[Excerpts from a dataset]
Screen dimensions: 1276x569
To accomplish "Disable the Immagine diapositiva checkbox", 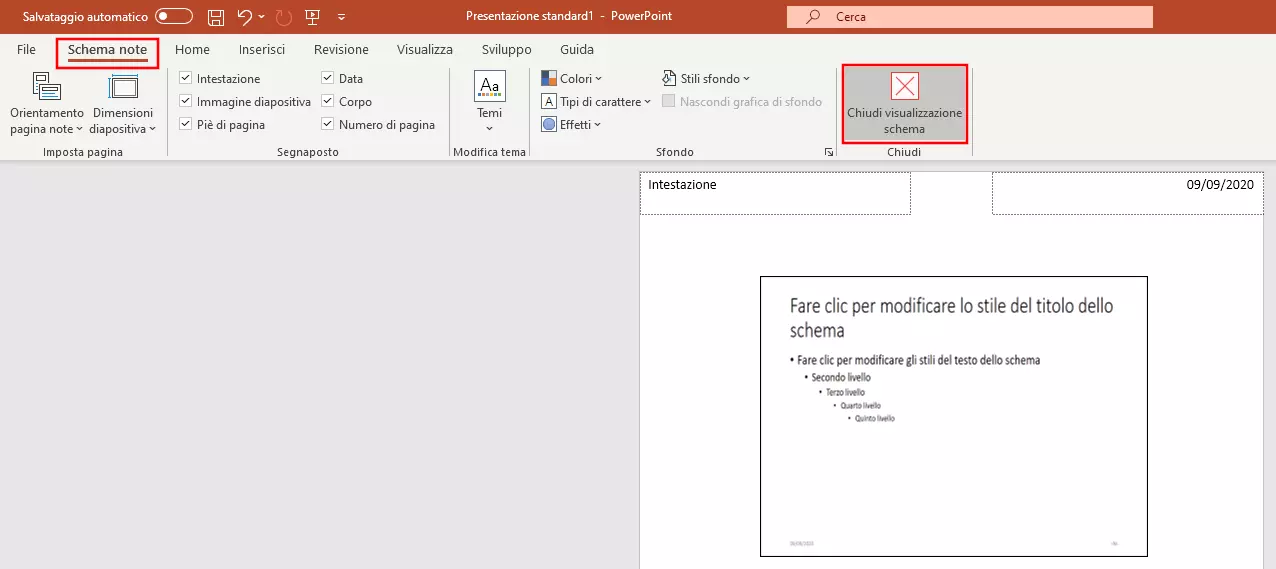I will tap(185, 101).
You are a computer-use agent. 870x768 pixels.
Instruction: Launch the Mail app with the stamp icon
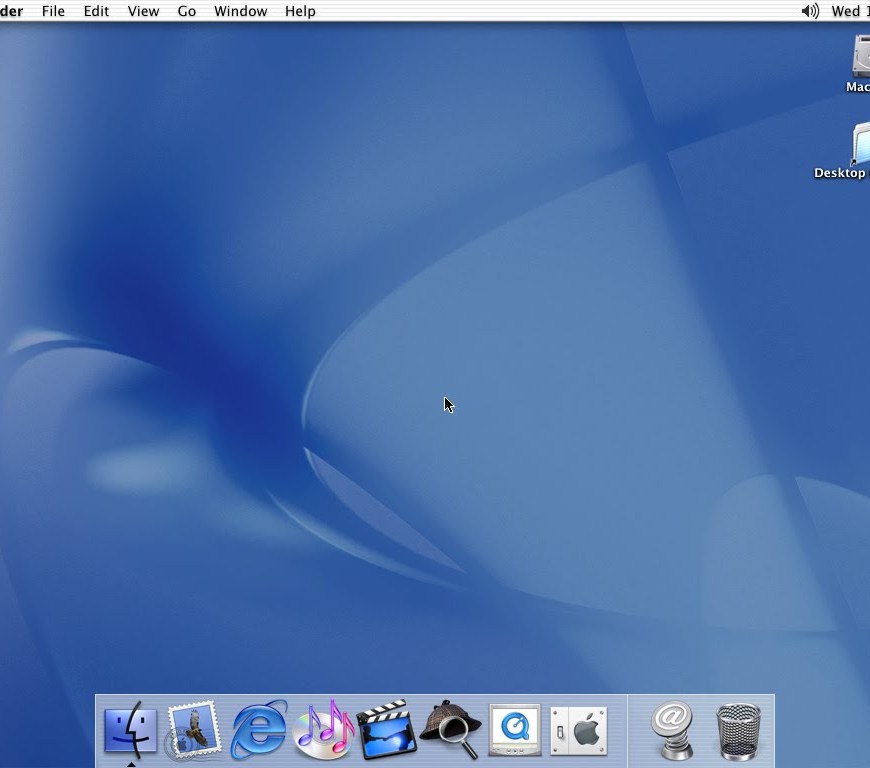point(194,730)
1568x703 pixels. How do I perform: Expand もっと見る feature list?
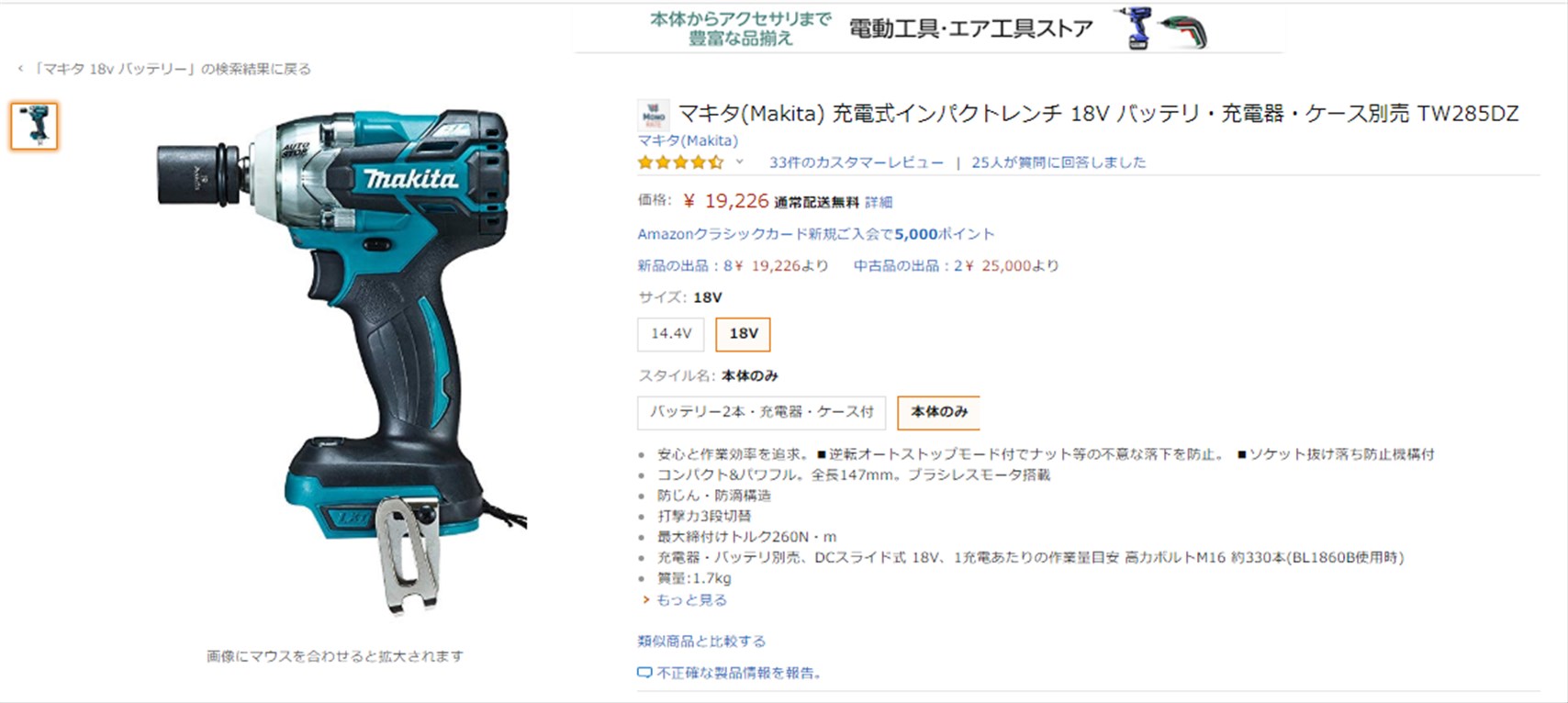pos(690,600)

| What is being asked |
The copy must start at the line containing "You are a computer-use agent. 870x768 pixels." and end at the last line of the data, matching each line exactly. It must hold no pictures.

| Response box |
You are a computer-use agent. 870x768 pixels.
Instruction: Launch the Mail app with the stamp icon
point(194,730)
1568x703 pixels. How do I perform: Expand もっと見る feature list?
pos(690,600)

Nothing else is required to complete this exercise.